Monday, 10 February 2014

Musings of an immigrant:

I couldn’t get a Sprite either in 1.5 or 2 litres. One of my favorite exotic flavor juices Red Guava was also not available. Did they have it in stock? They had never heard of Red Guava and had never stocked it but we have Passion, Orange, Pineapple, Red Berry and other variants of these in mixed flavors was the helpful response. What of curry peas, my favorite finger snack? Did they have that in stock…..ever? What is that I was asked but we have “njugu karanga” I was told. The office needed a foot scrapper and door mats where could these be found as they were not in stock? Blank stares met me obviously communicating that they had no idea what the hell I was talking about!!

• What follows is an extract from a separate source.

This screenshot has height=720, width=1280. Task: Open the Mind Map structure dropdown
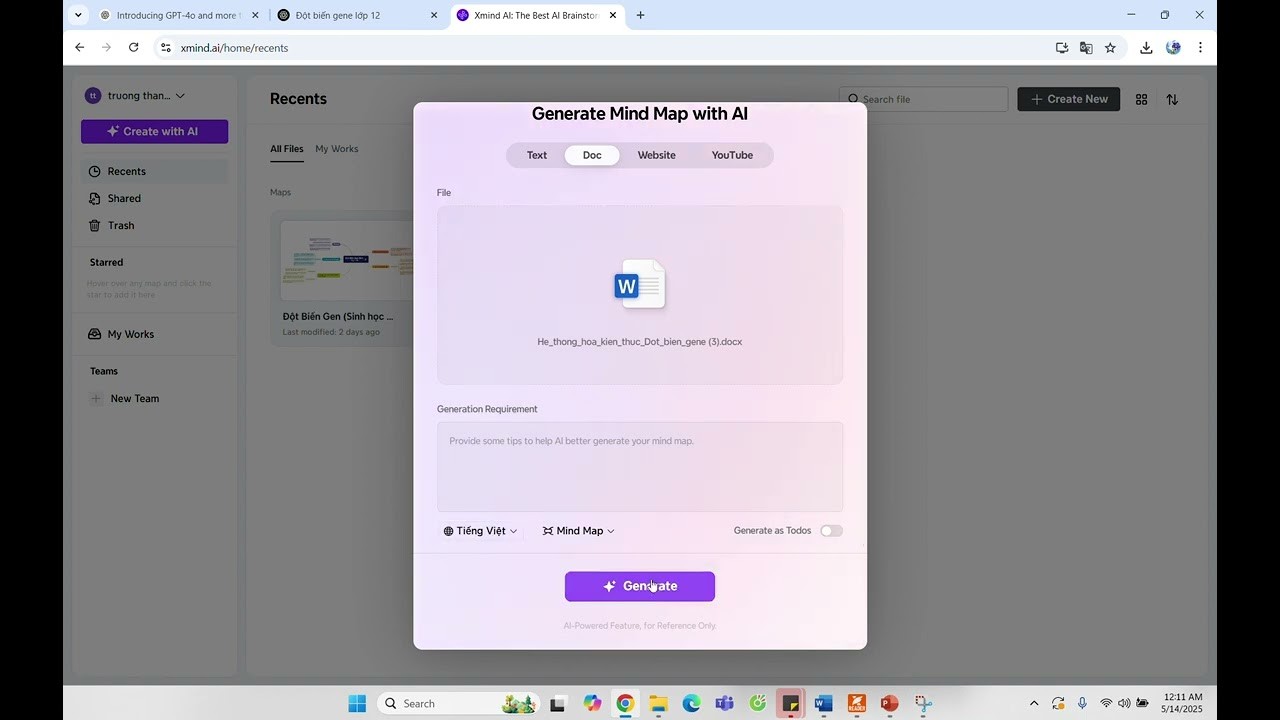578,531
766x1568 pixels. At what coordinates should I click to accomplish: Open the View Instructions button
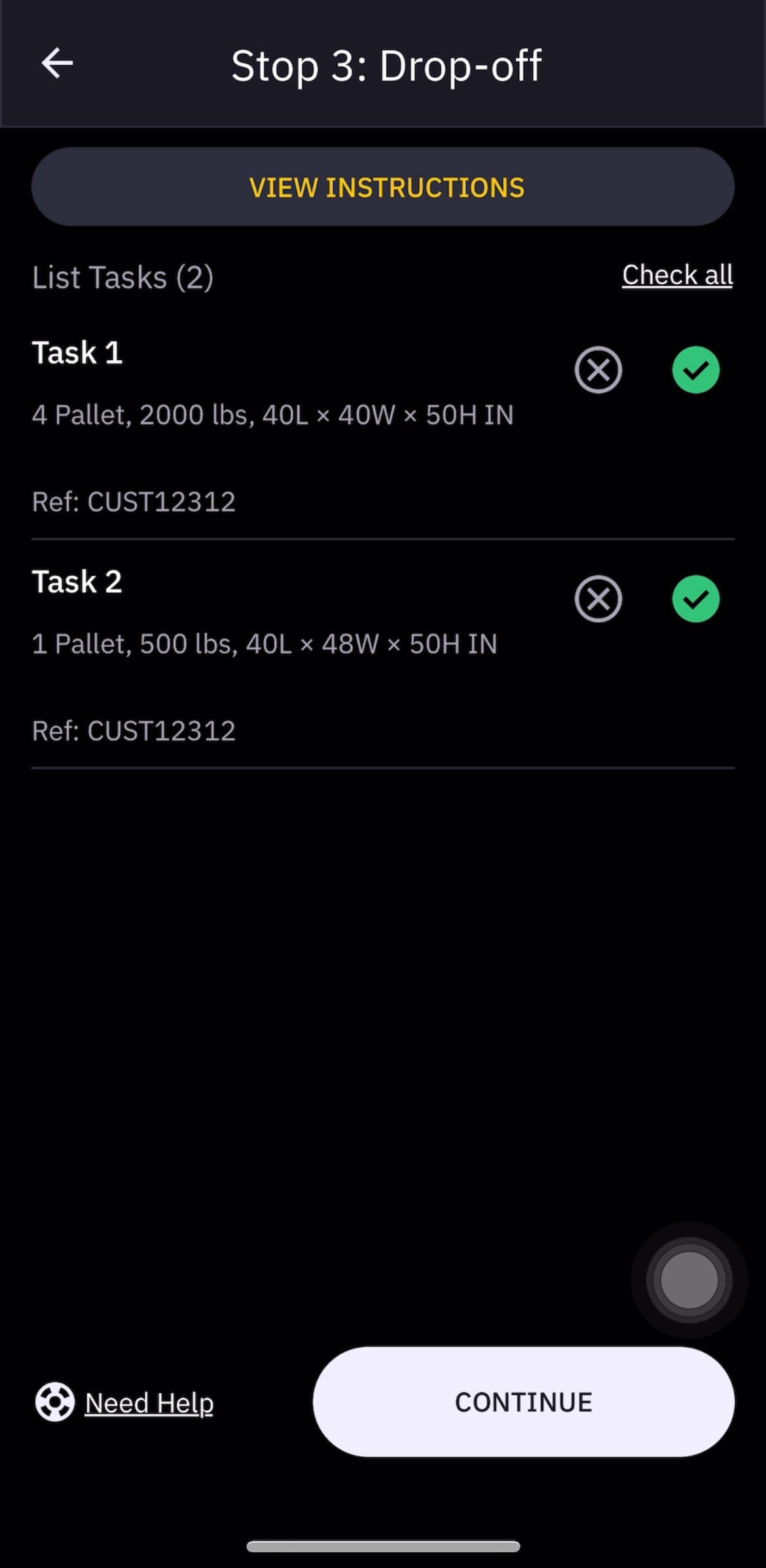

This was a rude awakening since these are things that I have always taken for granted while shopping in Nairobi but which in Nyeri seem to be exotic, alien products probably since the suppliers do not wish to have dead stock on the shelves so choose to supply only their most popular flavors guaranteed to fly off the shelves. But don’t get me wrong! These products may be available somewhere around but I have not found them yet. The reality of small town Kenya is now sinking in and it involves decisions such as where to eat, where to get a haircut and a carwash or even a decent pub.

Nairobi spoils one for choice given that there a myriad of options to choose from on one street alone. In Nyeri a barber's shop is bound to be one of those River Road look alike places where we were taken by my father back in the day for a crew cut by Kinyanjui in a setting comprising those old comfortable barber chairs with poorly drawn characters on the wall depicting the various haircut and beard shave styles or a place squeezed in between an MPesa outlet and a restaurant almost as if it were an afterthought by the landlord where a poorly designed barber’s chair is located in an environment where three people present threatens to cause a riot all for the princely sum of 50 bob for a beard shave! 50 bob, I muse, so what gives those chaps in Nairobi the temerity to charge 200 bob for a simple shave?

But then again what standards of hygiene can be observed at 50 bob? Do they really thoroughly clean those hot towels or do they just rinse them off after the last customer and then reuse it on you when it is your turn? And that aftershave in a plastic bottle has to be the cheapest and smelliest on the market!

But again, the fact of the matter is that each town, market, village, county in Kenya etc has its own style of doing things and relating it to somewhere else is doing it a great disservice. So I will just take it one day at a time as I explore the possibilities that are there in Nyeri and consume what is available leaving my options open.